ふつうに生きる人間の自然で健やかな感情が、
包み隠さず詠まれている歌を、自分は人間らしい歌だと思うのである。
挽歌のモチーフは、不在感であり、空虚感である。その感情の総量が、
すなわち喪ったものに対するいとしさの感情の総量である。

小林秀雄に倣っていえば、わたしたちは喪失感に胸を打たれるのではなく、
いとしさの深さに心を揺さぶられるのだ。
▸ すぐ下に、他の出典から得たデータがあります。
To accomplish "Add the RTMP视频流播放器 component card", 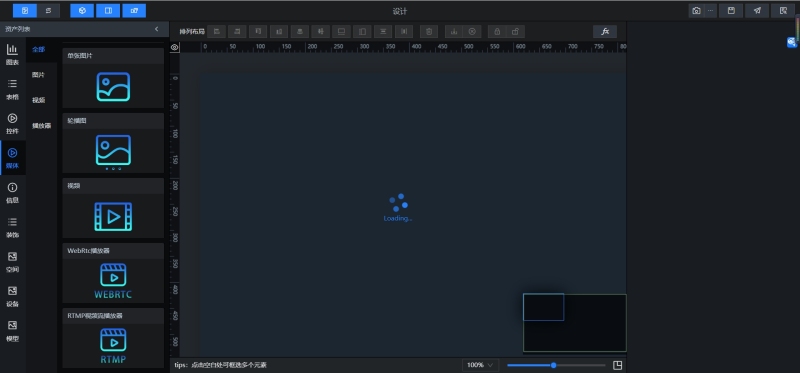I will coord(113,338).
小池光の歌が、情けないことも
包み隠さず詠むことについては、すでに山田富士郎が書いている。

長年連れ添った妻を亡くし、茫然自失と過ごす毎日。
偶然出会った思川はふしぎと安らぎを覚える川だった。
一筋の流れは時間であり、区切りでもあるのだろう。
死別から五年、再出発を期して送り出す第九歌集。

「肩の上にかくあたたかく雪つもる夢の中にて思ひあふれて」

「よろこびに満ちてふたりはただ居ればわが感情はしづかとなりぬ」

「こすもすの畑もとうに枯れはててくる白雪を待てるしづけさ」

「着物だつて持つてゐたのに着ることのなかりしきみの一生(ひとよ)をおもふ」

小池光さんの歌は苦手、と思っていたが、この歌集はあたたかい緑茶のように
染み入ってきた。妻を亡くし、子供たちも結婚し、猫と暮らす。
自らは次第に老いていく。妻の不在を思う。簡単に言うとそういう歌集
なのだけれど、淡々と読まれる日々の小さな思いが短歌の形式に
ぴったりはまり、何首読んでもぬくい気持ちになる。
多分それは猫の存在が大きいし、自らを抑え気味に表現する小池光さんの
力の強さが大きい。読み終わるのがもったいない歌集だった。
(大森静佳の書評より)

偶然に私の思い出と小池光の最新歌集『思川の岸辺』と重なった。
何気ない歌がなぜかしみじみと読者の心を揺さぶる歌集である。

人は何気ない情景の中に人間らしさを曝け出す。
うたの歌詞も日常の移り変わりの中で寂しい気持ちや懐かしい気持ちを表現
するものが多い。若い人の歌詞は自分中心で吐き出す様に表現する作品が
多い気がする。

小池光の歌集を読んでこの歌を思い出した。
今回の文章は私の思い出と大森静佳さんの書評から書き添えました。

小椋佳の書いた「白い一日」
作詞:小椋佳 作曲:井上陽水

真っ白な陶磁器を 眺めてはあきもせず
かといってふれもせず そんな風に君のまわりで
僕の一日が過ぎてゆく

目の前の紙くずは 古くさい手紙だし
自分でもおかしいし 破りすてて寝ころがれば
僕の一日が過ぎてゆく

ある日踏切のむこうに君がいて
通り過ぎる汽車を待つ 遮断機が上がり振りむいた君は
もう大人の顔をしてるだろう

この腕をさしのべて その肩を抱きしめて
ありふれた幸せに 落ち込めればいいのだけど
今日も一日が過ぎてゆく

真っ白な陶磁器を 眺めてはあきもせず
かといってふれもせず そんな風に君のまわりで
僕の一日が過ぎてゆく

秋風が吹けば人生の儚さが蘇ります。
温かなお茶を飲みながら最後の一葉に想いを寄せています。